PhD: Microglial drug targets for rapid translation in MND

PhD Studentship: Revolutionizing ALS Drug Discovery through Human Microglia at The University of Sheffield

“Identifying and Validating Druggable Microglial Targets in Amyotrophic Lateral Sclerosis Using Patient-Derived Models and Single-Cell Multiomic Data”

Host Institution: University of Sheffield

Primary Supervisor: Dr Richard Mead

Secondary Supervisors: Professor Jonathan Cooper-Knock & Dr. Matthew Livesey

The Opportunity

Are you passionate about neuroscience and eager to contribute to the hunt for a cure for Amyotrophic Lateral Sclerosis (ALS/MND)?

This PhD project offers a unique opportunity to bridge the gap between clinical genetics, stem cell biology, and drug discovery. You will join a world-leading team at the University of Sheffield to tackle a critical bottleneck in ALS research: the lack of effective therapies targeting neuroinflammation.

By moving away from non-predictive animal models and utilizing cutting-edge human iPSC-derived models, you will help identify and validate the next generation of therapeutic targets.

The Scientific Challenge

Microglial dysfunction and chronic neuroinflammation are key drivers of ALS progression. However, clinical trials targeting these pathways have historically failed, largely due to a lack of understanding of human microglial biology.

This project aims to change that.

By integrating functional lab assays with massive transcriptomic and genetic datasets, you will prioritize “druggable” targets that have real translational potential for human patients.

What You Will Do

This is a multidisciplinary project designed to provide comprehensive training in modern translational neuroscience. Your research will focus on three core pillars:

• Advanced Cell Culture: You will establish and characterize patient-derived iPSC microglia carrying C9orf72 and TDP-43 mutations (alongside isogenic controls). You will also utilize co-culture systems with patient-derived iNeurons to assess neurotoxicity.

• Big Data & Multiomics: You will mine a massive in-house single-nucleus RNA and ATAC sequencing dataset (sourced from >500,000 nuclei from ALS motor cortex) and cross-reference this with Project MinE genetic data to find disease-specific signatures.

• Drug Discovery & Validation: You will use public databases (Open Targets, UniProt) to assess the “druggability” of your findings and validate the top-ranked targets using small molecules in your human cell models.

Why Choose This Project?

• World-Class Supervision: Benefit from the combined expertise of Dr Richard Mead (Drug Discovery/Translational Neuroscience), Prof. Jonathan Cooper-Knock (Multi-omics /Clinical Neurology), and Dr. Matthew Livesey (Neurophysiology/Stem Cell Biology).

• Cutting-Edge Techniques: Master highly sought-after skills, including iPSC differentiation, electrophysiology, disease models, drug discovery and bioinformatics.

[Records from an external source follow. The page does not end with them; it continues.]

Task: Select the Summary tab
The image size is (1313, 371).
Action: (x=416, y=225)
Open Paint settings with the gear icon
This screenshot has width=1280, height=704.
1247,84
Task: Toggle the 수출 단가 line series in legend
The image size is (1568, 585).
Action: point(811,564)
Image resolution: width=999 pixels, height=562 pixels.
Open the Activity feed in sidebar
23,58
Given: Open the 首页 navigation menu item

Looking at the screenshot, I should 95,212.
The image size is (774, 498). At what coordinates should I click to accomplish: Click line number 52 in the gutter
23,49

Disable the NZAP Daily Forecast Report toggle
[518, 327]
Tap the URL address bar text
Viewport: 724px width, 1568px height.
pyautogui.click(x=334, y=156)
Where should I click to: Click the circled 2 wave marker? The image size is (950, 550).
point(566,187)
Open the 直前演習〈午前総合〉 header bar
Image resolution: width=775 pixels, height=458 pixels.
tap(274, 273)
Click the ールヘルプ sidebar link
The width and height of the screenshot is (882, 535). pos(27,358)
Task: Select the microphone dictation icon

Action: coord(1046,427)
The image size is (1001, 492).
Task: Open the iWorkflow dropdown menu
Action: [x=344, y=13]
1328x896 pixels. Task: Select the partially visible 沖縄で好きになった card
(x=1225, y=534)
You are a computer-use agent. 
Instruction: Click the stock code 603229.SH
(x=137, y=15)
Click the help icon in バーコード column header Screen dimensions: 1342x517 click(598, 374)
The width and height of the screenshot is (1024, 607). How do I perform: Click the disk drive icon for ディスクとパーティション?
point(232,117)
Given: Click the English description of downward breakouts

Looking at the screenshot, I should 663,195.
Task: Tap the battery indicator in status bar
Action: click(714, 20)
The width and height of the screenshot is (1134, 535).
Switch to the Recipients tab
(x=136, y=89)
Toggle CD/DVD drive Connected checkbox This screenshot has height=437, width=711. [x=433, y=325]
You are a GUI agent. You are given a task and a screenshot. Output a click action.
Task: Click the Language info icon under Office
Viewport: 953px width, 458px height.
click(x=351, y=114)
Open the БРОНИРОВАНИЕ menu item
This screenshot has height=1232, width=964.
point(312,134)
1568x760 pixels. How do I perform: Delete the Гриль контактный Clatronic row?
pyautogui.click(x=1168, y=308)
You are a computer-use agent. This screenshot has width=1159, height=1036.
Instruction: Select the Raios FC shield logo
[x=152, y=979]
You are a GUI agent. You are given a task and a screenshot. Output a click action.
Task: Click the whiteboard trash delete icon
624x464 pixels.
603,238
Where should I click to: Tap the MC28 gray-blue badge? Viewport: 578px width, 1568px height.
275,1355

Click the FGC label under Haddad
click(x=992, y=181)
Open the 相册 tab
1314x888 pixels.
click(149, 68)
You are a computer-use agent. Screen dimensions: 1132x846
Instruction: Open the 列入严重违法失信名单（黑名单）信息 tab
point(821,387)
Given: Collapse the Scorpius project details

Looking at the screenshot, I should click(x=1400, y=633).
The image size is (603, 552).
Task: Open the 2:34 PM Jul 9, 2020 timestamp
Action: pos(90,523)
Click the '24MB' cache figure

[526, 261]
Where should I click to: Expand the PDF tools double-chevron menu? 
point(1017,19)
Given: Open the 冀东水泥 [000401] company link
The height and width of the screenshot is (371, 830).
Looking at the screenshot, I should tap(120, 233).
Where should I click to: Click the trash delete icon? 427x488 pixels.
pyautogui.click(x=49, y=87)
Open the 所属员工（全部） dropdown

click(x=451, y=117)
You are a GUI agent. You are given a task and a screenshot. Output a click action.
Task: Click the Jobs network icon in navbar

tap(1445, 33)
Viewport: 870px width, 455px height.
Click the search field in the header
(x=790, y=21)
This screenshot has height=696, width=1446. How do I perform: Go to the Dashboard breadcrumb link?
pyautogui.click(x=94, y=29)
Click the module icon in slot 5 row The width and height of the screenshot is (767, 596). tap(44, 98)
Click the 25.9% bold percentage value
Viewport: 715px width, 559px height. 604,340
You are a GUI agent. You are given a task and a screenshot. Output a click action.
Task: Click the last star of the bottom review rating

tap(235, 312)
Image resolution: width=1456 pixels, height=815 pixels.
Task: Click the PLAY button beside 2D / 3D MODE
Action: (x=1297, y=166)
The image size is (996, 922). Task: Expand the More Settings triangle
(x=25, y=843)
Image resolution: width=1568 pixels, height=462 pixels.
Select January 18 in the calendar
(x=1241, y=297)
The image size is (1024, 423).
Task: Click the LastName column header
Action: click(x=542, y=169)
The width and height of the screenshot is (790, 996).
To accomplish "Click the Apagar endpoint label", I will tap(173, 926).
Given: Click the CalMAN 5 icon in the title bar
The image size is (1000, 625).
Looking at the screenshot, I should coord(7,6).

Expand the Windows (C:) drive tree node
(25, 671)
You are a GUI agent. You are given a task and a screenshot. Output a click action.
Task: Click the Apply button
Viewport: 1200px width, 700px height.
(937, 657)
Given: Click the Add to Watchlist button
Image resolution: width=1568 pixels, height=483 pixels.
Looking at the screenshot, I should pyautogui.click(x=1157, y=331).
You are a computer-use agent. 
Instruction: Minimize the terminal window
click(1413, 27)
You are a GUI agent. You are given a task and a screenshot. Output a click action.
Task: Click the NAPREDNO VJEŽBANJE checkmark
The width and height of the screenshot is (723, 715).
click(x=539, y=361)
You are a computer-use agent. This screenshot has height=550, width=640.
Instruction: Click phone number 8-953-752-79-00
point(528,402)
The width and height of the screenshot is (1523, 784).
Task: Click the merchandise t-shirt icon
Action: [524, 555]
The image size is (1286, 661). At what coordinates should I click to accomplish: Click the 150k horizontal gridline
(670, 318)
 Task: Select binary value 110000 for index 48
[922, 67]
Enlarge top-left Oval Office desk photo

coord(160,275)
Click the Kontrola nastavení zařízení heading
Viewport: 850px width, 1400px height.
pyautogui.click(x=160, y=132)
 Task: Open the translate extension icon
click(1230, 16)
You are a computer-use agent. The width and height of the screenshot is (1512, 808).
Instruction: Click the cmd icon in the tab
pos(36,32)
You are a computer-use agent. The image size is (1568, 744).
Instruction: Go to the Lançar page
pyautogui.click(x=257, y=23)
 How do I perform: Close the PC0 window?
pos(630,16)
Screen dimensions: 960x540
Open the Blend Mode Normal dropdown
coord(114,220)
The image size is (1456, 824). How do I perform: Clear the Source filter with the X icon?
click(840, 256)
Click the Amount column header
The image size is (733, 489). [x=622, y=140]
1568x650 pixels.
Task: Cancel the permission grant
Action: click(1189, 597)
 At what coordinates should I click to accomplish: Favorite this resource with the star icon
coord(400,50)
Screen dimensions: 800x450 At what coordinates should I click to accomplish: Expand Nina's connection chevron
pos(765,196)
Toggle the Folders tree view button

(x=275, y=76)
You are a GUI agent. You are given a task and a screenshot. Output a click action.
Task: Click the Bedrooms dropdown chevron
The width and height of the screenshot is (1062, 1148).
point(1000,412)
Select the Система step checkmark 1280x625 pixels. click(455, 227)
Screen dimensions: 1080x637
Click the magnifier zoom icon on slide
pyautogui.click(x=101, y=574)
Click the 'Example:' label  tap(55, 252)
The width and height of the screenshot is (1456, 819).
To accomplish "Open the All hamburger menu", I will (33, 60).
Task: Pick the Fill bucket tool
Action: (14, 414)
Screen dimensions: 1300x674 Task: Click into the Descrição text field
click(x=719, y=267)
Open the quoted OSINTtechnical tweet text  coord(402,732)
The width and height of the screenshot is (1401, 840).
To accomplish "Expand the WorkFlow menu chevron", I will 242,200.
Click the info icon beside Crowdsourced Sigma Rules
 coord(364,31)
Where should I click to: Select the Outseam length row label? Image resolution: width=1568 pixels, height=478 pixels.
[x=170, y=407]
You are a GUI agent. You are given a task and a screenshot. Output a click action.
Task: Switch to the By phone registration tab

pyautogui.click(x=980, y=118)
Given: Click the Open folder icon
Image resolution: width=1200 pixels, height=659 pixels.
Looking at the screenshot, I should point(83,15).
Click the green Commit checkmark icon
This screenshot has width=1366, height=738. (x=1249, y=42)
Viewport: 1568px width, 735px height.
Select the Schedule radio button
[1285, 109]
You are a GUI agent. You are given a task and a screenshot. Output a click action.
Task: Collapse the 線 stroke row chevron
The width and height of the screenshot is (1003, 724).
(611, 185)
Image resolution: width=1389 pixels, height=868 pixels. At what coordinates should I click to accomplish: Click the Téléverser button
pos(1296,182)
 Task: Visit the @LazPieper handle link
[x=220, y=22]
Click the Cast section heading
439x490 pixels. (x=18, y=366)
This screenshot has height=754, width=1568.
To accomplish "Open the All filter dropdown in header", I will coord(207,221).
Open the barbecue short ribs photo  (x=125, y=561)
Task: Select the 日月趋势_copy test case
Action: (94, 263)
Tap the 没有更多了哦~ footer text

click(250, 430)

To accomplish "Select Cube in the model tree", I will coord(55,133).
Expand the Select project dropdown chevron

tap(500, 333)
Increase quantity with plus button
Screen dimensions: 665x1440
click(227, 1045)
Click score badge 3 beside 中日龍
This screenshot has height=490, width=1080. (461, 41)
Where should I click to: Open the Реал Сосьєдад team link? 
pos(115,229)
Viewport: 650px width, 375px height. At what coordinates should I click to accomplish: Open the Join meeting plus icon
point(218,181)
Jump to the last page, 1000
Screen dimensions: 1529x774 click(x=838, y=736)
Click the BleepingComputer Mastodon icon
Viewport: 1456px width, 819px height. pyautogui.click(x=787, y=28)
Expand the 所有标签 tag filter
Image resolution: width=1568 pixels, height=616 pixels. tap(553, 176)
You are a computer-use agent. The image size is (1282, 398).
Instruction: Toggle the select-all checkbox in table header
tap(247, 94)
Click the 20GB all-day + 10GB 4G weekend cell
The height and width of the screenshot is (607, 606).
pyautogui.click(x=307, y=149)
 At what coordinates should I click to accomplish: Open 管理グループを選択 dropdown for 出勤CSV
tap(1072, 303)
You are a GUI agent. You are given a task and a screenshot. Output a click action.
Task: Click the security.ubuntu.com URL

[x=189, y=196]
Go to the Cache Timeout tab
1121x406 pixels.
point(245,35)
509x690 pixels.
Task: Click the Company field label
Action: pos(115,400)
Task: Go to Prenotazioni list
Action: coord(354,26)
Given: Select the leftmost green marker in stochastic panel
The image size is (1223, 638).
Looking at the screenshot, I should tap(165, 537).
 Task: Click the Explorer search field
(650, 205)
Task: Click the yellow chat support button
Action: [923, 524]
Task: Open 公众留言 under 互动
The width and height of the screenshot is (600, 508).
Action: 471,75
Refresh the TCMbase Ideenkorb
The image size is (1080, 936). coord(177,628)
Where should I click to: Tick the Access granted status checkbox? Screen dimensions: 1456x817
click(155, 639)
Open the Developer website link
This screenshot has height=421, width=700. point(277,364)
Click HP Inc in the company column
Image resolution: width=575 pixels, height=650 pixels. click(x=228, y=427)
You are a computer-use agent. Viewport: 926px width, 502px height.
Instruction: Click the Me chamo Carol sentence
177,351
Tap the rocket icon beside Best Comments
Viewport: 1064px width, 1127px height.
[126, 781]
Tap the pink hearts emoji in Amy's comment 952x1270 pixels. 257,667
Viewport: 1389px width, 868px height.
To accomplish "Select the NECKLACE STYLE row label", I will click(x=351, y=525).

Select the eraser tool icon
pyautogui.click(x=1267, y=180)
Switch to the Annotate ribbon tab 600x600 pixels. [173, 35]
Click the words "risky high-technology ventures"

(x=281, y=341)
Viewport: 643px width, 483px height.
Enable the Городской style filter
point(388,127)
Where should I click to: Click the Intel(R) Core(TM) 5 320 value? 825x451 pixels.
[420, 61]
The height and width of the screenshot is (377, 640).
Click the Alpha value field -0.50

• Impact: This is not just basic research; it is a translational pipeline. Your work will directly contribute to the development of novel therapeutic strategies for a devastating terminal illness.

• Collaboration: The project includes collaboration with Cardiff University (Dr Owen Peters) to ensure access to robust differentiation protocols and expertise.

Ideal Candidate Profile

We are looking for a highly motivated candidate with a background in neuroscience, cell biology, genetics, or a related field. An interest and ideally some experience in stem cell models, neuroinflammation, and data analysis is highly desirable.